**TEXTO DE LEITURA**
•••
Racha antecipado na base de Patrícia Alencar pode redesenhar o cenário político em Marituba
Nos bastidores políticos de Marituba, a avaliação é de que a gestão da prefeita Patrícia Alencar perdeu o fôlego necessário para o pleito de 2028. A expectativa inicial de que a base governista se fragmentaria apenas às vésperas da próxima disputa municipal foi antecipada: no atual cenário das eleições de 2026, choques de interesses já provocam o primeiro racha no grupo aliado.
Os planos da gestora de concorrer a uma vaga na Câmara dos Deputados recuaram após uma série de operações deflagradas pela Polícia Federal (PF), Controladoria-Geral da União (CGU), Ministério Público Federal (MPF) e Polícia Civil. As investigações ganharam forte repercussão após a descoberta de que um suspeito de alta periculosidade estava abrigado na Guarda Municipal. Diante do desgaste, a prefeita recuou em suas pretensões de ascensão nacional e agora tenta demonstrar força política local junto ao clã Barbalho, enquanto enfrenta o avanço do grupo liderado pelo ex-prefeito Antônio Armando.
Paralelamente, o desgaste acelerado da mandatária inviabiliza a construção de um nome para a sua sucessão. A crise se agravou devido aos constantes alagamentos no município e às cobranças sobre as promessas de macrodrenagem com verbas federais. O projeto, anunciado pelo ex-ministro Jader Filho, previa investimentos em torno de R$ 30 milhões. No entanto, a população e a opinião pública cobram explicações sobre o destino de aproximadamente R$ 10 milhões que teriam sido recebidos antes das enchentes.
•••
(Entradas de dados extraídos)
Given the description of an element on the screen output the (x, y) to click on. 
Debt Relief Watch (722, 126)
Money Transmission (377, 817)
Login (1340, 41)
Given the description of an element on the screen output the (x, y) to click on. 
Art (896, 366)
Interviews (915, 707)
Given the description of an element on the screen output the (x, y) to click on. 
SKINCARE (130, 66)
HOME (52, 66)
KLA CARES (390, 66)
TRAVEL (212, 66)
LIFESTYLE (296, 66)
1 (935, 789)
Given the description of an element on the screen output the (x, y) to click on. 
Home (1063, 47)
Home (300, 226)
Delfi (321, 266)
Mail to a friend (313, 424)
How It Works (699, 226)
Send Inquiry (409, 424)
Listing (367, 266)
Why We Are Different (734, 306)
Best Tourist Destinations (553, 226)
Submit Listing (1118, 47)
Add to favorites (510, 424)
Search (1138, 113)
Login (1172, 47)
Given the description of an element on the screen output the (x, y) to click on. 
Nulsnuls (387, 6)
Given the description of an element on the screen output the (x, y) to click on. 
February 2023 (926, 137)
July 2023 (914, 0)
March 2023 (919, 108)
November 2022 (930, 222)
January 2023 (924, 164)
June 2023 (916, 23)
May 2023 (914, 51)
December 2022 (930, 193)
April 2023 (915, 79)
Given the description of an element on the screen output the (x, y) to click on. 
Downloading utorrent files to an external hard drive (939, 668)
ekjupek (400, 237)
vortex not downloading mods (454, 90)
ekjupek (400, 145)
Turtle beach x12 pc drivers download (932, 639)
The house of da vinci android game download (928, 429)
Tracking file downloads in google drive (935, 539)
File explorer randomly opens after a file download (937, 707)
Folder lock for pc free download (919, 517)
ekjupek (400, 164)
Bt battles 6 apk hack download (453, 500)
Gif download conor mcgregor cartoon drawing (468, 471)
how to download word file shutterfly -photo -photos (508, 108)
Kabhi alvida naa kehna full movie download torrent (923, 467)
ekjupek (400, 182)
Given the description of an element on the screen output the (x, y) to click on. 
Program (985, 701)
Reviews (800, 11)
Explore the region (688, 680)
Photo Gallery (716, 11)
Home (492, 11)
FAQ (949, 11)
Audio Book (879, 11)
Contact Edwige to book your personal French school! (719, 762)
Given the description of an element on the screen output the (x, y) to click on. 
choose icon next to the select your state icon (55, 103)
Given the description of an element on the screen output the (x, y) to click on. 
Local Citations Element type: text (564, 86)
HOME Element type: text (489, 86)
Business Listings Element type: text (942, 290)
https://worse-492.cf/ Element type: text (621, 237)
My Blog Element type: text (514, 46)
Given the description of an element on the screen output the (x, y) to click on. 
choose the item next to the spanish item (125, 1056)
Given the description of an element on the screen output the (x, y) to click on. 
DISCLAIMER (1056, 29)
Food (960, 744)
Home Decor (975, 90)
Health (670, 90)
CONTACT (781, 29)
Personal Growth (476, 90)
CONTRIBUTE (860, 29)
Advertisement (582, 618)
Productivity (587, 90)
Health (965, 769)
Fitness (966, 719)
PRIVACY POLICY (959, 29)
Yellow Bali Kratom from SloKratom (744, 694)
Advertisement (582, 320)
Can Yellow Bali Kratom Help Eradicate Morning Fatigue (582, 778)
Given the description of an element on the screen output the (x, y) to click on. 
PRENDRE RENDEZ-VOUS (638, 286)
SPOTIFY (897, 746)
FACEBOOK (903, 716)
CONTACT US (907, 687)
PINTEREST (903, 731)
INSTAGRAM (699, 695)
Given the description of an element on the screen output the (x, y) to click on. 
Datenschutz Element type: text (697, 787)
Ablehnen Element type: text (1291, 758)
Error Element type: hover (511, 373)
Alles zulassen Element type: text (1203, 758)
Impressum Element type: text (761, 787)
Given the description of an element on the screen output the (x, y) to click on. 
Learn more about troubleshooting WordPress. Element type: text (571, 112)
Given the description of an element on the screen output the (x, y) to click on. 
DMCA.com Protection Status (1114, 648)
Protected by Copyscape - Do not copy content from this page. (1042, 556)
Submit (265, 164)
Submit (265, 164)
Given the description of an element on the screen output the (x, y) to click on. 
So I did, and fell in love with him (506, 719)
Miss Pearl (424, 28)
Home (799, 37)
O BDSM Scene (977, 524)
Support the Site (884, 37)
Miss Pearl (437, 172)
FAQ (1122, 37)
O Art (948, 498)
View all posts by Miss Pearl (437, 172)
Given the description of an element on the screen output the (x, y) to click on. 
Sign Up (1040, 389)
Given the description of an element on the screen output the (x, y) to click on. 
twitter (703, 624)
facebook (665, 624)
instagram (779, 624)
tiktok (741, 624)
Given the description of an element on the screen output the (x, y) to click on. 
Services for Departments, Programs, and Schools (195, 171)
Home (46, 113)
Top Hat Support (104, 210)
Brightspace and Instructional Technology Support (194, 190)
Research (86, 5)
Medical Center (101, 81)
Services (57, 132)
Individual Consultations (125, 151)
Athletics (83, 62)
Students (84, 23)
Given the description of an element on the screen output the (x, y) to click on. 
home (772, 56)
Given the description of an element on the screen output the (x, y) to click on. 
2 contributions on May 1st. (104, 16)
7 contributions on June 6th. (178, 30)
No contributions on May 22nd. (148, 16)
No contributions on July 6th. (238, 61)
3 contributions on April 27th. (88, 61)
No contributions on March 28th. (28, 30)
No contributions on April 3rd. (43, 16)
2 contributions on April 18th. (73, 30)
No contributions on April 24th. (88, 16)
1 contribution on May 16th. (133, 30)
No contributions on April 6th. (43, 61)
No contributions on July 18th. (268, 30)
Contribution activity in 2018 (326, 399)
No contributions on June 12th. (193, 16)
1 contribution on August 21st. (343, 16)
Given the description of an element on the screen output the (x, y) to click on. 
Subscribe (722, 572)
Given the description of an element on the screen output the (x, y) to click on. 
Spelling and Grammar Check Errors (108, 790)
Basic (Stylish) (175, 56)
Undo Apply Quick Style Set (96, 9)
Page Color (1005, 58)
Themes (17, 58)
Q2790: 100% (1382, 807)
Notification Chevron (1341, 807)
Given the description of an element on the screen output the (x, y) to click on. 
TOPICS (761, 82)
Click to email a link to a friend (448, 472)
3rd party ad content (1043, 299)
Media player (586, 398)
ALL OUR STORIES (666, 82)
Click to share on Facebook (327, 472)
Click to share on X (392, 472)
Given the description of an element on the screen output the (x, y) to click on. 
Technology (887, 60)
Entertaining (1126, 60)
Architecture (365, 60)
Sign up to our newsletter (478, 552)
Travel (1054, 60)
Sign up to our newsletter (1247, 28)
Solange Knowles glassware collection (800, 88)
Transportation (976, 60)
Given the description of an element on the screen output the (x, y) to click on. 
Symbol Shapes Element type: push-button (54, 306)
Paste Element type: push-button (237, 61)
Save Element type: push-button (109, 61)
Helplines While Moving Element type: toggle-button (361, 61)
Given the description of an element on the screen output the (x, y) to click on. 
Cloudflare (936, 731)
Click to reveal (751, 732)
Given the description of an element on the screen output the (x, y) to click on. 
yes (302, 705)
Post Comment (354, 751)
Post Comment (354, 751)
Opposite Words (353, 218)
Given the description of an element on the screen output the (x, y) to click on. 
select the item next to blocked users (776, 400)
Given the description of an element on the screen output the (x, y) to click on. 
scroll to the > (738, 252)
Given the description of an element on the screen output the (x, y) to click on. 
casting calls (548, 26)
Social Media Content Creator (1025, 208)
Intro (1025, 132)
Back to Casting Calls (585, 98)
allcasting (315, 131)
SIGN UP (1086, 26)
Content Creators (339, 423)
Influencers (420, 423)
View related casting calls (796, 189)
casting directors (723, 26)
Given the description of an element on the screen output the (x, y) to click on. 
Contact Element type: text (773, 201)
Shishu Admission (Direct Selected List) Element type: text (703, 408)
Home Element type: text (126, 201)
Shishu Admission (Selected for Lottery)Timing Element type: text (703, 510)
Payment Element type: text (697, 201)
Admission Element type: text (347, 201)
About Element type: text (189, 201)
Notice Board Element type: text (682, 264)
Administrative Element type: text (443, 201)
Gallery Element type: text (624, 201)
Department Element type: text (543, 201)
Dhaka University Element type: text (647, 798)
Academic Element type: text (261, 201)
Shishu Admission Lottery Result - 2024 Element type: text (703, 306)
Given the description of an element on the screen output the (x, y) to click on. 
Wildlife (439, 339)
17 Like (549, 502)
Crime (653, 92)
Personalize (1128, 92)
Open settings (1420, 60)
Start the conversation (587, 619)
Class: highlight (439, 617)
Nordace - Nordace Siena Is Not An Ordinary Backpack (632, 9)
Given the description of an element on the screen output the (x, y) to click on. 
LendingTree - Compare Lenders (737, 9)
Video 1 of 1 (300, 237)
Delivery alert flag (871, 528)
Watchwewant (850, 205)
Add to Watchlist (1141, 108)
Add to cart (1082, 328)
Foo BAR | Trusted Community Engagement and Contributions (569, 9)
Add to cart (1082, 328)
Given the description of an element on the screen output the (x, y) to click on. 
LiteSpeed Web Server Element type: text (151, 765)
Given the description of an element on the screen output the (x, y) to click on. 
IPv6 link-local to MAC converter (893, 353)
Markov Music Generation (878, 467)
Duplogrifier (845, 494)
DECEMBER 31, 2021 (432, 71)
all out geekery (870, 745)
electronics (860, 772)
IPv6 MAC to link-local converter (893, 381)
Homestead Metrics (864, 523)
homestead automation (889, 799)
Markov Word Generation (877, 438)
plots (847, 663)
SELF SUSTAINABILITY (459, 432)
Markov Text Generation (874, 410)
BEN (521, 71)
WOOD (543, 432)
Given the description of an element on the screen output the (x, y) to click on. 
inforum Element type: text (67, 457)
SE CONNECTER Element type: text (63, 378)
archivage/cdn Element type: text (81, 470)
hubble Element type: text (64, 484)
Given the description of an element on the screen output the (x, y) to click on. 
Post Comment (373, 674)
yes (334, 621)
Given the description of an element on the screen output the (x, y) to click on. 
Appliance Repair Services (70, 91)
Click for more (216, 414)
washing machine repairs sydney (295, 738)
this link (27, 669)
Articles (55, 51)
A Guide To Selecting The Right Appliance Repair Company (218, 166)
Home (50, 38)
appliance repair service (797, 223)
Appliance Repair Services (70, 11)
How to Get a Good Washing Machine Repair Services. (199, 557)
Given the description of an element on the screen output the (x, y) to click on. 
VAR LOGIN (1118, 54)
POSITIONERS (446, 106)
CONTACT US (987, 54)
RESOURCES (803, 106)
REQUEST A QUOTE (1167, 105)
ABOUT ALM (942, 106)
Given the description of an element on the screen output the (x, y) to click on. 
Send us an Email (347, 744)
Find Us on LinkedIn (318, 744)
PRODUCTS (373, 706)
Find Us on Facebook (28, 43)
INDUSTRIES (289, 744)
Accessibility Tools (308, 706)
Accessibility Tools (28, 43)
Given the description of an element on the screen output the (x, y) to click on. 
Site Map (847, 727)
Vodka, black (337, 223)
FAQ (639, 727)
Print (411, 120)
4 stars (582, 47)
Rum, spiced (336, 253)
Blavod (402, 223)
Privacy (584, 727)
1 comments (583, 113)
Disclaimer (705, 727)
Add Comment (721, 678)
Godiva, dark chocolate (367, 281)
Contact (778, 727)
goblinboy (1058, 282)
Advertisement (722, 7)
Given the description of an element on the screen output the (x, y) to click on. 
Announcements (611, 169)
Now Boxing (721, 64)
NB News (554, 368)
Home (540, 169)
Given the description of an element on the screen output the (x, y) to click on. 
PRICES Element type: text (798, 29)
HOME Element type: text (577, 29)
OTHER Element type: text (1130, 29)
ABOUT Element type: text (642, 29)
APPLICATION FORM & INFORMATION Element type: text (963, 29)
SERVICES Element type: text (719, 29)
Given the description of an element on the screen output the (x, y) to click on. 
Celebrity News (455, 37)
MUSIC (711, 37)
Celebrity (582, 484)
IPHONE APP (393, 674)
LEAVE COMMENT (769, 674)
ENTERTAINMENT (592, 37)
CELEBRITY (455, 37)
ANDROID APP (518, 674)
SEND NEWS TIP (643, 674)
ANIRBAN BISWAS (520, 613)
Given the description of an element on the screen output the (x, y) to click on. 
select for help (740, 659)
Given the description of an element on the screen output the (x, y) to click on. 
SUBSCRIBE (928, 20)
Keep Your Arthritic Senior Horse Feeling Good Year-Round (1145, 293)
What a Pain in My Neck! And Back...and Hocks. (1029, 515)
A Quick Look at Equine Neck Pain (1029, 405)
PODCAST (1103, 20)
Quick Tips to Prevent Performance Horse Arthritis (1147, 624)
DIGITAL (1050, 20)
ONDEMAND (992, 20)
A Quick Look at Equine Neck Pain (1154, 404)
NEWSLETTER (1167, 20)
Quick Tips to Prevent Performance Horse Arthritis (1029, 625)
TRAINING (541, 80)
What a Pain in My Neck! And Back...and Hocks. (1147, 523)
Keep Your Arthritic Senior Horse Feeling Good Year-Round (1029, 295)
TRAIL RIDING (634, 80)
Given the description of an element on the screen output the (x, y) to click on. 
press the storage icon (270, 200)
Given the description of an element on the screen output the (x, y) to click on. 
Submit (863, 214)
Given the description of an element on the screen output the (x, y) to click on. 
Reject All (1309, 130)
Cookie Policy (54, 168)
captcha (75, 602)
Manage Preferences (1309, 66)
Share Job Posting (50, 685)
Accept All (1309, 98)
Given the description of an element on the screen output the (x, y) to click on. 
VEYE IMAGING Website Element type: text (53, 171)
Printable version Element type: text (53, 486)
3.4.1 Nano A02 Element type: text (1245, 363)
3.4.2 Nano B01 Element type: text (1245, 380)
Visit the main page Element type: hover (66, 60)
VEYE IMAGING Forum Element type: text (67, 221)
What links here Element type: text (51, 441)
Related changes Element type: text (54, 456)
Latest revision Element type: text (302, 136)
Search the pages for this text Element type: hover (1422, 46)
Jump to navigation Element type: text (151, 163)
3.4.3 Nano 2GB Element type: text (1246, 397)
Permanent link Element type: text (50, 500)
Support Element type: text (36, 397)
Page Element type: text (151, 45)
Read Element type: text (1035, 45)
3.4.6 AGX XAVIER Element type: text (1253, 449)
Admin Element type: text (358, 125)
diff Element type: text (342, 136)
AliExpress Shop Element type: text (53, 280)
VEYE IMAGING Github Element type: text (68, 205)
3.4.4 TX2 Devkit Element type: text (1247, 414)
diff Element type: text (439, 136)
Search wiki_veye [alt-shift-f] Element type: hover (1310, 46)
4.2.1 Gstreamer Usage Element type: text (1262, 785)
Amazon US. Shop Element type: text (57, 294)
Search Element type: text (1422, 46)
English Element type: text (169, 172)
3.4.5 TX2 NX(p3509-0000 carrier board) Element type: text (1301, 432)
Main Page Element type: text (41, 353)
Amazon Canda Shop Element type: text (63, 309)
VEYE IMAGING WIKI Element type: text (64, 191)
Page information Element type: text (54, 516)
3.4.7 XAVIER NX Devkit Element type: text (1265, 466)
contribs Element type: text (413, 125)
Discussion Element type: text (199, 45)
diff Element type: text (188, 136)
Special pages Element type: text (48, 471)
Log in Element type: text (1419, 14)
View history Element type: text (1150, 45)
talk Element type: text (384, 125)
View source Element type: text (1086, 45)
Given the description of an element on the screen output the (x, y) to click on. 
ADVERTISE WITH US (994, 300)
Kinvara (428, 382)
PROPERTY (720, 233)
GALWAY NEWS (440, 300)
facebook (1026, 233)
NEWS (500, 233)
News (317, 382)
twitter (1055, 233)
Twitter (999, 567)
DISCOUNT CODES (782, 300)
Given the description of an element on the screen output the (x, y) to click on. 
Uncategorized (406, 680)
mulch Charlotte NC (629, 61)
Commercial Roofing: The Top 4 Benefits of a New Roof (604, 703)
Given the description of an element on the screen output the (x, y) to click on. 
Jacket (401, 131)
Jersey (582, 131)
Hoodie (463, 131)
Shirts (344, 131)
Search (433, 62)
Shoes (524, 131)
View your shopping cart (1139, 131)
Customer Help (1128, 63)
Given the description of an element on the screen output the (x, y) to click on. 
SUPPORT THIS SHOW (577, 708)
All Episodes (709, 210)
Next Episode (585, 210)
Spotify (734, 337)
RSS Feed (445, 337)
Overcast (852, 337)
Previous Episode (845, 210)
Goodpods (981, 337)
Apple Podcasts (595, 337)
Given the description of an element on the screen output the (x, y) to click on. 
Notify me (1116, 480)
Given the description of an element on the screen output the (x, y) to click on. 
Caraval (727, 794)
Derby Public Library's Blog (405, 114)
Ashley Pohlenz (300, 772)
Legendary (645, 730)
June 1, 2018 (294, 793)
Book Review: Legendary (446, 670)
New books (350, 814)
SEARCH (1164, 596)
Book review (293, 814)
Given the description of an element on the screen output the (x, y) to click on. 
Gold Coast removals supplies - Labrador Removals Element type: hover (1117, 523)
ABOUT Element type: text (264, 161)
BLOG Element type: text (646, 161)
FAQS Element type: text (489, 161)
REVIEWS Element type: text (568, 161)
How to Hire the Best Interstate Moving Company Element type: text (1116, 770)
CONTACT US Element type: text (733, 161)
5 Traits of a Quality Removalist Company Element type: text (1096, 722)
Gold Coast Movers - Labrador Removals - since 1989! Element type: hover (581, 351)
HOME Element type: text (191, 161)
•••
**TESTE DE COMPREENSÃO**
- 1) Retorne sem alterações o trecho da reportagem sobre a política em Marituba que começa nas palavras "Os planos da" e termina após "ex-prefeito Antônio Armando.".
- 2) Dê continuidade à reportagem sobre o racha político em Marituba, partindo do ponto em que ela termina.

**GABARITO**
- 1)
Os planos da gestora de concorrer a uma vaga na Câmara dos Deputados recuaram após uma série de operações deflagradas pela Polícia Federal (PF), Controladoria-Geral da União (CGU), Ministério Público Federal (MPF) e Polícia Civil. As investigações ganharam forte repercussão após a descoberta de que um suspeito de alta periculosidade estava abrigado na Guarda Municipal. Diante do desgaste, a prefeita recuou em suas pretensões de ascensão nacional e agora tenta demonstrar força política local junto ao clã Barbalho, enquanto enfrenta o avanço do grupo liderado pelo ex-prefeito Antônio Armando.

- 2)
Pressionada nas redes sociais, Patrícia Alencar tenta resgatar a popularidade do início do mandato, mas esbarra na falta de eco político. Diante do desconforto, novas alas surgem dentro de seu próprio grupo. Para tentar abafar o movimento, a prefeita passou a pulverizar apoio entre diversas pré-candidaturas aos legislativos estadual e federal, estratégia que acabou gerando novos adversários internos. Caso os projetos políticos de Celso Sabino e Antônio Armando avancem, a fragmentação da base governista deve se consolidar logo após as eleições de 2026, reduzindo drasticamente o espaço e a visibilidade da gestora dentro do MDB.